[Records from a collection]
#####
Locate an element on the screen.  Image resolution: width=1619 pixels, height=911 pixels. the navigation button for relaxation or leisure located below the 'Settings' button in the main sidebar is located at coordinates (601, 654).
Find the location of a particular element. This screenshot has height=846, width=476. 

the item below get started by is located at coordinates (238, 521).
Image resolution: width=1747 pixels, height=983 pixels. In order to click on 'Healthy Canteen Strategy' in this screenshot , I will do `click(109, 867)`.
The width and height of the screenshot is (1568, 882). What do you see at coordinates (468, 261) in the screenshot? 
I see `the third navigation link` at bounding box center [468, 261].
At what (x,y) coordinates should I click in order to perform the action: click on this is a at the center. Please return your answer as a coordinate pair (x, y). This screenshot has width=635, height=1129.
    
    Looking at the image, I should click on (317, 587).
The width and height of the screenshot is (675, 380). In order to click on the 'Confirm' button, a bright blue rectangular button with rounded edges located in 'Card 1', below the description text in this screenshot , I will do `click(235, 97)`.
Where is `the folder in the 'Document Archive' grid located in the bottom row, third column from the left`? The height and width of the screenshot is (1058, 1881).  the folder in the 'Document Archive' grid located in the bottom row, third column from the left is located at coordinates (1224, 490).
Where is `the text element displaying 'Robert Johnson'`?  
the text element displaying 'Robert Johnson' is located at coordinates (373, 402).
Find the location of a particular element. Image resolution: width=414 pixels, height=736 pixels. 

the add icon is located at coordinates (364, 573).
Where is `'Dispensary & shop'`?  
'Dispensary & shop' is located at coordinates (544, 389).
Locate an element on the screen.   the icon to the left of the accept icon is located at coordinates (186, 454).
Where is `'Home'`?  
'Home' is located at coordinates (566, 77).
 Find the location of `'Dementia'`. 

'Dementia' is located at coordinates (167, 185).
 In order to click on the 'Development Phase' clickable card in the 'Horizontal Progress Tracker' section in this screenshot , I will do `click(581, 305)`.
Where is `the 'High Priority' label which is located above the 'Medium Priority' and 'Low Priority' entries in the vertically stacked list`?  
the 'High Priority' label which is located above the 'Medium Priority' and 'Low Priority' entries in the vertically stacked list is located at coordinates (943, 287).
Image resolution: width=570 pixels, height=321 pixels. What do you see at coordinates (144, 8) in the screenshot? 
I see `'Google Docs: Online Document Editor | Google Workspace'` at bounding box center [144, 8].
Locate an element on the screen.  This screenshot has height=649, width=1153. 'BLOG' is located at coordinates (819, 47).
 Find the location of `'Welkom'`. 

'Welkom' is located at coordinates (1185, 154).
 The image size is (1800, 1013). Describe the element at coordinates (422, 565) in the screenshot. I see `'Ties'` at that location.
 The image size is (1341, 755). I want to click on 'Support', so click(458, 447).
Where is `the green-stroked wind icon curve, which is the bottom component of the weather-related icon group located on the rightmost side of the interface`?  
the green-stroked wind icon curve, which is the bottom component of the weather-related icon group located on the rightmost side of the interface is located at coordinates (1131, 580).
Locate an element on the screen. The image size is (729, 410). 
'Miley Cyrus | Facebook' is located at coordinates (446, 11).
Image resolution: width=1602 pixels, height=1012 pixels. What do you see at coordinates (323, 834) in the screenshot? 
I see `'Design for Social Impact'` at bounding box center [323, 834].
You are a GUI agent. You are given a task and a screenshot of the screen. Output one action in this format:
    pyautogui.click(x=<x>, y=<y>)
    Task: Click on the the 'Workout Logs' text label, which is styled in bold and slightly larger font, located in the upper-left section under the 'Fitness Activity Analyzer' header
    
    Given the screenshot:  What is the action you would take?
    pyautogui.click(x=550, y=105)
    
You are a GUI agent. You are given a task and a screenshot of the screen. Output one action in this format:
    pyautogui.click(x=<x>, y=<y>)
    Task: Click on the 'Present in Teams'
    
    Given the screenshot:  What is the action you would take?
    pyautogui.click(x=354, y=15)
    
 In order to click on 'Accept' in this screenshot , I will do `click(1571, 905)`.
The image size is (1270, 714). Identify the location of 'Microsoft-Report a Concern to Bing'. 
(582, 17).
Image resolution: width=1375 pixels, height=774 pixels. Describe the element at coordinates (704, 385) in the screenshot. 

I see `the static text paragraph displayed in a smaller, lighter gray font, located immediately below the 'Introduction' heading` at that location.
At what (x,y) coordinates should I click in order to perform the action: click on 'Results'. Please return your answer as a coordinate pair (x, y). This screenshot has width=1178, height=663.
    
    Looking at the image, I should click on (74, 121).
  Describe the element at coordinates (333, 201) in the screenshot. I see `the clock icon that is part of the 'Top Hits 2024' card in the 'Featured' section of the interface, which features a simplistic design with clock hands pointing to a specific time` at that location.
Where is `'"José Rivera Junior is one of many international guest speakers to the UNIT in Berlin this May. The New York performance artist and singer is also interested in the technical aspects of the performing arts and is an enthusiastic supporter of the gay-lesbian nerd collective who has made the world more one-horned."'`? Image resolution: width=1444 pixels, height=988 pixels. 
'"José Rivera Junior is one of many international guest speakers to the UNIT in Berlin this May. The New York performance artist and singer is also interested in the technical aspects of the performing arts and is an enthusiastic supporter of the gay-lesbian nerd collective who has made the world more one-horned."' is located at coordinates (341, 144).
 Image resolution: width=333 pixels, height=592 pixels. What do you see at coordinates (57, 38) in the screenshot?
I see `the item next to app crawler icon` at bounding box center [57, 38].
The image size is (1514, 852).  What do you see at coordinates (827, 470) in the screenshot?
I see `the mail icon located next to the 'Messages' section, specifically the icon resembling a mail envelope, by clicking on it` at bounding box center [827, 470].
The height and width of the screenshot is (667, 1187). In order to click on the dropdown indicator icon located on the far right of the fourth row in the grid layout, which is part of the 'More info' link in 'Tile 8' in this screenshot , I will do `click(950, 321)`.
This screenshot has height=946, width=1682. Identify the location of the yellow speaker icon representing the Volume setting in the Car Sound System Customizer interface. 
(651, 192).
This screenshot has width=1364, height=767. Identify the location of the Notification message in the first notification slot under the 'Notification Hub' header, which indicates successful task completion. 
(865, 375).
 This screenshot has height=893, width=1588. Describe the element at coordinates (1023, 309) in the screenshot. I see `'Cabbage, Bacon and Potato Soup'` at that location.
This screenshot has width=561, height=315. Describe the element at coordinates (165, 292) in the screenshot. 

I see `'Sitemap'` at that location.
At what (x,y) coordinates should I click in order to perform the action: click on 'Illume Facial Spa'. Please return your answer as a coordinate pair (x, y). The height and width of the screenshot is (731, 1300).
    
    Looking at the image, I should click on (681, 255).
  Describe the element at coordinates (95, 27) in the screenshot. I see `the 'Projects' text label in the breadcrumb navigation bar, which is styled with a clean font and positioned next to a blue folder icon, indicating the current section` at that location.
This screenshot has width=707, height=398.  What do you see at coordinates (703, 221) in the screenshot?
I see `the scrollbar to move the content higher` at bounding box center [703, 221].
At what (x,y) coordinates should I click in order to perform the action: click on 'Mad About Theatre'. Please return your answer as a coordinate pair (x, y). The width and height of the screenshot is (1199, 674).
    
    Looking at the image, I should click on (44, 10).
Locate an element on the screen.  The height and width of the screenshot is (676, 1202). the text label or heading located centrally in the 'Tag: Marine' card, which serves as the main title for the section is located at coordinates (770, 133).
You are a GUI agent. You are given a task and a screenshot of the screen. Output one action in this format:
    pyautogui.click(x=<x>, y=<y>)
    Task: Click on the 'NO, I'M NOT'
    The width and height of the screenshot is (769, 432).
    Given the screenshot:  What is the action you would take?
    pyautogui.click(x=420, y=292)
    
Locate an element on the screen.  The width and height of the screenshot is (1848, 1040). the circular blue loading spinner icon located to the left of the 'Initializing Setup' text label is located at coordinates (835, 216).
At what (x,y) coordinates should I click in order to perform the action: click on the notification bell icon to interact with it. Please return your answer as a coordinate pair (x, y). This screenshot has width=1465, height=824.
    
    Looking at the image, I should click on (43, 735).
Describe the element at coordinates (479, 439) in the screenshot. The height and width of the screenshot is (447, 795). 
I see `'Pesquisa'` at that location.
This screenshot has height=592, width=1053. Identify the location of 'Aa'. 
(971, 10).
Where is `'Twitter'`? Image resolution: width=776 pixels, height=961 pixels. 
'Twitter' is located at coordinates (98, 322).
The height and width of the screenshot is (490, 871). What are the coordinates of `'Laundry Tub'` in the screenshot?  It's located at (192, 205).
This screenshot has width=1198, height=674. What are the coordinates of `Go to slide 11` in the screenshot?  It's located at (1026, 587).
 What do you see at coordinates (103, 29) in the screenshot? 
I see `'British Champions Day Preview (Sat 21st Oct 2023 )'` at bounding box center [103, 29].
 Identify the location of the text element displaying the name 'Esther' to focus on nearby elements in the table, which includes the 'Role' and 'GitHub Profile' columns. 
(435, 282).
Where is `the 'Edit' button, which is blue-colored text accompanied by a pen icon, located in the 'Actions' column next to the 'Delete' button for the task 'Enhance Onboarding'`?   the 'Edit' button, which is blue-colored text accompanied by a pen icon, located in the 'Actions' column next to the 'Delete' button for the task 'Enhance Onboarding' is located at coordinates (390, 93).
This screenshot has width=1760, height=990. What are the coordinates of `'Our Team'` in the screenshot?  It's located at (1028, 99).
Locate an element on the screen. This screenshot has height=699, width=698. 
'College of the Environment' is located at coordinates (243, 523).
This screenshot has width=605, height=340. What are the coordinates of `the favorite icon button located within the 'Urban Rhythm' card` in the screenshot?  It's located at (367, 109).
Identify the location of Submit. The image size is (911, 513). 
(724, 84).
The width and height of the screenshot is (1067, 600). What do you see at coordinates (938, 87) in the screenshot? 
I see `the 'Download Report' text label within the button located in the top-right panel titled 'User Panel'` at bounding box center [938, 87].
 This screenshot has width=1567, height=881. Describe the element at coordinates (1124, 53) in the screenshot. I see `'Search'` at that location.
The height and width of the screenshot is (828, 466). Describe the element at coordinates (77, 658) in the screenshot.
#####
WHAT YOU HAVE TO DO →
Retype the lines of the records above, beginning with the line that contains "Locate an element on the screen. This" and continuing through the line that contains "coordinates (243, 523).", inclusive.

THE RESULT →
Locate an element on the screen. This screenshot has height=699, width=698. 
'College of the Environment' is located at coordinates (243, 523).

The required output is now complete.